The 2013 Credit Agreement provides for a revolving credit facility with an aggregate committed principal amount of $700 million. The 2013 Credit Agreement also provides for the issuance of letters of credit. The Company had outstanding letters of credit of $11.1 million under the 2013 Credit Agreement as of December 31, 2013 and $9.4 million under the 2011 Credit Agreement as of December 31, 2012. Subject to the terms and conditions of the 2013 Credit Agreement, USSC may seek additional commitments to increase the aggregate committed principal amount to a total amount of $1.05 billion.

Borrowings under the 2013 Credit Agreement will bear interest at LIBOR for specified interest periods or at the Alternate Base Rate (as defined in the 2013 Credit Agreement), plus, in each case, a margin determined based on the Company’s permitted debt to EBITDA ratio calculated as provided in Section 6.20 of the 2013 Credit Agreement (the “Leverage Ratio”). Depending on the Company’s Leverage Ratio, the margin on LIBOR-based loans ranges from 1.00% to 2.00% and on Alternate Base Rate loans ranges from 0.00% to 1.00%. As of December 31, 2013, the applicable margin for LIBOR-based loans was 1.25% and for Alternate Base Rate loans was 0.25%. In addition, USSC is required to pay the lenders a fee on the unutilized portion of the commitments under the 2013 Credit Agreement at a rate per annum between 0.15% and 0.35%, depending on the Company’s Leverage Ratio.

 

Subject to the terms and conditions of the 2013 Credit Agreement, USSC is permitted to incur up to $300 million of indebtedness in addition to borrowings under the 2013 Credit Agreement ($15 million of which the Company intends to utilize in connection with the sale of the 2014 Notes described above), plus up to $200 million under the Company’s Receivables Securitization Program and up to $135 million in replacement or refinancing of the 2013 Note Purchase Agreement.

USSC has entered into several interest rate swap transactions to mitigate its floating rate risk on a portion of its total long-term debt. See Note 18, “Derivative Financial Instruments”, for further details on these swap transactions and their accounting treatment.

Obligations of USSC under the 2013 Credit Agreement and the 2007 Note Purchase Agreement are guaranteed by USI and certain of USSC’s domestic subsidiaries. USSC’s obligations under these agreements and the guarantors’ obligations under the guaranties are secured by liens on substantially all Company assets other than real property and certain accounts receivable already collateralized as part of the Receivables Securitization Program.

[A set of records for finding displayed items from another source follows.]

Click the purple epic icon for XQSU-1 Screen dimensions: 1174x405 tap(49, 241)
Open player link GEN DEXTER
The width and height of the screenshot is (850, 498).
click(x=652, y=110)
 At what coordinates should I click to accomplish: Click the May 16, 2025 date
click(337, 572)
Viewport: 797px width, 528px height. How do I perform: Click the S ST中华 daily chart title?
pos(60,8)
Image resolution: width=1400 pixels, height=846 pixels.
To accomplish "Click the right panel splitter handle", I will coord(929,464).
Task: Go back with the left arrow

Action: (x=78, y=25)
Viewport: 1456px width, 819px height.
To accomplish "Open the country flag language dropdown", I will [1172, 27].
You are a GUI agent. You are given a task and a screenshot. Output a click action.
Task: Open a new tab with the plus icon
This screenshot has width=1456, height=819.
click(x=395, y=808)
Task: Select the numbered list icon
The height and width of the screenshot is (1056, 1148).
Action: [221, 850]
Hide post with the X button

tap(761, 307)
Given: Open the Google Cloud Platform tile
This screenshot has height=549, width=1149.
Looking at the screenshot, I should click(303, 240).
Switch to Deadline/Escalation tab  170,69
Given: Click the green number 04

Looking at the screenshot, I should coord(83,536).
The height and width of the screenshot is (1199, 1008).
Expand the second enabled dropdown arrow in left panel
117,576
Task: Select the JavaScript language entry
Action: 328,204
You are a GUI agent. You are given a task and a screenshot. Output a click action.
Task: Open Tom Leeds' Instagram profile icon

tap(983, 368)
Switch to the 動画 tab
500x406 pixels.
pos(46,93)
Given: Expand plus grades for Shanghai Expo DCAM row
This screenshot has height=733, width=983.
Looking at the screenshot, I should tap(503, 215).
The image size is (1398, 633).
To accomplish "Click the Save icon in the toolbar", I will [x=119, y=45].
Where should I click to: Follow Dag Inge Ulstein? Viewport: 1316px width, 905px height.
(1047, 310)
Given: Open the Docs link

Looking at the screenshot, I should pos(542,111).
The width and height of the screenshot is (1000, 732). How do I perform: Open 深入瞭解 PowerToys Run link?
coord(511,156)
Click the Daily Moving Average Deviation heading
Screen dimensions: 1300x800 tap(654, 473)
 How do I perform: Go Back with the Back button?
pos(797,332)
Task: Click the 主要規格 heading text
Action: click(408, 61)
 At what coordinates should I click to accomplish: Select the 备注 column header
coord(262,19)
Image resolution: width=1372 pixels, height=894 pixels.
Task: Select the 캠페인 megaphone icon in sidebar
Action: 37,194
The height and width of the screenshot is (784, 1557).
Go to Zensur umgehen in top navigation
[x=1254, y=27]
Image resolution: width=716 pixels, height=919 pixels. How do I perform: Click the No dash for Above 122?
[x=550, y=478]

The 2013 Credit Agreement, the 2013 Note Purchase Agreement and the Amended and Restated Transfer and Administration Agreement prohibit the Company from exceeding a Leverage Ratio of 3.50 to 1.00 (4.00 to 1.00 for the first four fiscal quarters following certain acquisitions). The 2013 Credit Agreement and the 2013 Note Purchase Agreement also impose limits on the Company’s ability to repurchase stock and issue dividends when the Leverage Ratio is greater than 3.00 to 1.00.

The 2013 Credit Agreement, the 2013 Note Purchase Agreement and the Amended and Restated Transfer and Administration Agreement contain additional representations and warranties, covenants and events of default that are customary for facilities of these types of agreements. The 2013 Credit Agreement, 2007 Note Purchase Agreement, and the Transfer and Administration Agreement all contain cross-default provisions. As a result, if a termination event occurs under any of those agreements, the lenders under all of the agreements may cease to make additional loans, accelerate any loans then outstanding and/or terminate the agreements to which they are party. Debt maturities as of December 31, 2013, were as follows (in millions):

 

Year

   Amount  

2014 (1)

   $ 135.3   

2015

     0.9   

2016

     190.7   

2017

     —     

Thereafter

     206.8   
  

 

 

 

Total

   $ 533.7   
  

 

 

 

 

(1) The 2007 Note Purchase Agreement was repaid in January 2014 with a portion of the proceeds from the 2014 Notes.